В силу отмеченных пертурбаций я сдавал последний государственный экзамен в самом конце декабря 1945 года, а окончание мной университета отнесено уже к 1946 году. Весной того же года я поступил в аспирантуру, которую проходил под руководством Артемия Владимировича Арциховского. Беспримерная широта его знаний (отнюдь не ограничивавшихся славяно-русской археологией) определила многообразие предложенной мне программы аспирантской подготовки. Она включала археологию мусульманского средневековья, археологию викингов, историю оружия населения Восточной Европы в раннем средневековье. При этом очень логично предусматривался максимально широкий тематический спектр, что очень помогало мне на протяжении многих десятилетий при неоднократной смене проблематики и хронологии моей археологической деятельности. Само общение с таким уникальным эрудитом, как Артемий Владимирович, давало основное направление для адаптации в самых различных и сложных проблемах. Это был учитель в самом высоком понятии этого слова, а уроки его в значительной мере помогали мне и при широких раскопках столицы Чингисхана XIII века, и при многолетних кампаниях по исследованию первобытных памятников Египта, Месопотамии и Балкан, и при создании сводных работ по энеолиту и бронзовому веку бескрайней зоны евразийских степей.

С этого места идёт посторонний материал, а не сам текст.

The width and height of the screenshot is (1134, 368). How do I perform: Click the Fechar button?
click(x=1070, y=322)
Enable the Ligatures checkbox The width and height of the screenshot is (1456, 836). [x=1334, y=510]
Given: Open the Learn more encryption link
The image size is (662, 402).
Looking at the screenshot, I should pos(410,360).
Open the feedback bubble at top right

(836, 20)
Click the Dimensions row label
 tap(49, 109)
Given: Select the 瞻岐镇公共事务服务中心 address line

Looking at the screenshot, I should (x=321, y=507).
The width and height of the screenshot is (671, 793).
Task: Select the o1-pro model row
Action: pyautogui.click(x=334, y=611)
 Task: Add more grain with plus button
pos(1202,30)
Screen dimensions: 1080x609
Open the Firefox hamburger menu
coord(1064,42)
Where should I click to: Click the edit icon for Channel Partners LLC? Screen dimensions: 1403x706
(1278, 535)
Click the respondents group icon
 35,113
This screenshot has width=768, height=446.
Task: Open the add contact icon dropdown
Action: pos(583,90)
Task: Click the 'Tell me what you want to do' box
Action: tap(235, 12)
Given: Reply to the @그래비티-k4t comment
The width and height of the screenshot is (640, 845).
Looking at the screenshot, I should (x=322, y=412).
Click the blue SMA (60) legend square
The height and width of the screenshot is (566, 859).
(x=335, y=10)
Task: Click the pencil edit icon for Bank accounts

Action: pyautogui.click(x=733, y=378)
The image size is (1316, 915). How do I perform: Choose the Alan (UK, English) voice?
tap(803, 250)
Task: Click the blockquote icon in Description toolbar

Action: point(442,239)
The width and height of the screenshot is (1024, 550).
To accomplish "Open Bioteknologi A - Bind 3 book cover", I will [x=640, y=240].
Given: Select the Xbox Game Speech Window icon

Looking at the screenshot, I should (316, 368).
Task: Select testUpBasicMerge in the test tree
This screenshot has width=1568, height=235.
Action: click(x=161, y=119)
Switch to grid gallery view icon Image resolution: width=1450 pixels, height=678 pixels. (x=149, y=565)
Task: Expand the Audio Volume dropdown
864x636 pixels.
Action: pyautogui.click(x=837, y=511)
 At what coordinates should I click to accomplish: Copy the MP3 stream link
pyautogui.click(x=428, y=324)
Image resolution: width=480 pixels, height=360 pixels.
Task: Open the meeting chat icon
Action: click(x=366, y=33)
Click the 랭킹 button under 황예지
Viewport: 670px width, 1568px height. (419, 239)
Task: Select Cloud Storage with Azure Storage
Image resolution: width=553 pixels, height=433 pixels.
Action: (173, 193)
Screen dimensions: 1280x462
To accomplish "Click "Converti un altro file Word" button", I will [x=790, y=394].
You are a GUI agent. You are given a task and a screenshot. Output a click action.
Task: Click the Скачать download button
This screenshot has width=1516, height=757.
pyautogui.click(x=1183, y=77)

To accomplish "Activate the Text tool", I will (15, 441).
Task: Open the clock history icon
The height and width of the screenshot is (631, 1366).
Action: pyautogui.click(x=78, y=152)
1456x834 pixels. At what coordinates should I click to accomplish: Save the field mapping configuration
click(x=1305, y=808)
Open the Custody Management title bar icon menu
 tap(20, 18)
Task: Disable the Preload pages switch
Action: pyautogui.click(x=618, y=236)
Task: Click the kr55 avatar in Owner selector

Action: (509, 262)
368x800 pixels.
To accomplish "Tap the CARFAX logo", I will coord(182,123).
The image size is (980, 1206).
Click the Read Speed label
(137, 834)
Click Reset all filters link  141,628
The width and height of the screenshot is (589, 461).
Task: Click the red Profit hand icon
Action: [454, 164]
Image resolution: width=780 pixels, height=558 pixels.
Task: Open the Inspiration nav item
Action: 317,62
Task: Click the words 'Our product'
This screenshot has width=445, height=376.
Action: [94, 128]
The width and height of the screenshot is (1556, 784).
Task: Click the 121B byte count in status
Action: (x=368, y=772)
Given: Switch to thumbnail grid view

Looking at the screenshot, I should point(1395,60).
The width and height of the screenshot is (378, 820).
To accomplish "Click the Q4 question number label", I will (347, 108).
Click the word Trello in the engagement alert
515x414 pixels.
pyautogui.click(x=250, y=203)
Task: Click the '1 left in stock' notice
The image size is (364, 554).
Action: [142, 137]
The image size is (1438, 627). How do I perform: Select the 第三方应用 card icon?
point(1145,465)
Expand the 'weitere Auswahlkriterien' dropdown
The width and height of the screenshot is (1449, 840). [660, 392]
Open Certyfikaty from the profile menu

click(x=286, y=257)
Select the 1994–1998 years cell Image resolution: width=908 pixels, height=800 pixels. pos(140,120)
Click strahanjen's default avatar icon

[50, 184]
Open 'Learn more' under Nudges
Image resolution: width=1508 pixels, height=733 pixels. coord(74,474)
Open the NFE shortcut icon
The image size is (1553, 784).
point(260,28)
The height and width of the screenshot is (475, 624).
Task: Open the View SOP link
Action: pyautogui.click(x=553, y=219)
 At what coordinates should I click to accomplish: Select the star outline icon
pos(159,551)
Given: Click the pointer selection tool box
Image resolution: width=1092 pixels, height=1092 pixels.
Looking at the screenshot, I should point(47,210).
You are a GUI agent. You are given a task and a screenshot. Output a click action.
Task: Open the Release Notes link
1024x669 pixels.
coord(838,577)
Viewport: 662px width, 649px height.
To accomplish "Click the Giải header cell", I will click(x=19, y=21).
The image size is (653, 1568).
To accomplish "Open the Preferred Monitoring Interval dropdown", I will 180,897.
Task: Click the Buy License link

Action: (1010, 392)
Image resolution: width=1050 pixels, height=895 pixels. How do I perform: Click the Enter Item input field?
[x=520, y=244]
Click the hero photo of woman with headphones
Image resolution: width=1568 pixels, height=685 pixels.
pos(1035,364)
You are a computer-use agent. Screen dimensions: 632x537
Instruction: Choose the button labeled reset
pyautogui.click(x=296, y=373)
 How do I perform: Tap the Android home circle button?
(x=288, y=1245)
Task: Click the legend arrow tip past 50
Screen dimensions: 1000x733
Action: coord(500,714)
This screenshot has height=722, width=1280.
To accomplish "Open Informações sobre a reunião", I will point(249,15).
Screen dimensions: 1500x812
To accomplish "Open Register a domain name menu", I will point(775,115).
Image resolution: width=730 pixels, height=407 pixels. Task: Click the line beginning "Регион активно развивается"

В качестве темы кандидатского исследования А.В. Арциховский предложил мне салтовскую культуру — один из сложнейших археологических феноменов VIII-X вв., сыгравший значительную роль в сложении культурных и этнических общностей на огромной территории Восточной Европы. В сочетании с рядом других факторов салтовская культура определила появление единого наименования письменных, а далее — и государственных образований в противоположных концах этого крайне сложного по историческим своим судьбам региона: Дунайская Булгария — на западе, Волжская Булгария — на востоке. При этом в сложении первого пришлые с востока, первоначально тюркоязычные, проболгарские племена взаимодействовали со значительным массивом придунайского славянского населения. На востоке другая проболгарская группа в подобном же процессе взаимодействовала с родственными по языку и культуре хазарами, а также с приуральскими уграми, а возможно, и отдельными, продвигавшимися с запада, славянскими группами. Значительную роль в этом сложнейшем этнокультурном конгломерате играли предкавказские, прежде всего, аланские традиции, продолжавшие автохтонную, восходящую к сарматской основе, линию развития. Именно эту сложную многокомпонентность с сочетанием местных и привнесенных в постгуннскую эпоху элементов пытался я обосновать и конкретизировать.
Диссертация была защищена в 1949 году, но дискуссии по поводу салтовской культуры, сложения ее компонентов и этнического содержания продолжаются по сей день. Мне довелось впервые исследовать ее предельно выразительные памятники на территории будущей Волжской Болгарии и на месте ознакомиться с фактически идентичными им памятниками Дунайской Болгарии. Это подтверждало предложенную в диссертации гипотезу об общей их основе — Приазовской («Великой» или «Серебряной») Болгарии VI-VII вв., население которой несколько позднее мигрировало двумя группами на Дунай и в Волго-Камье, где обрело культурную и этническую специфику, обусловленную взаимодействием со своим новым окружением.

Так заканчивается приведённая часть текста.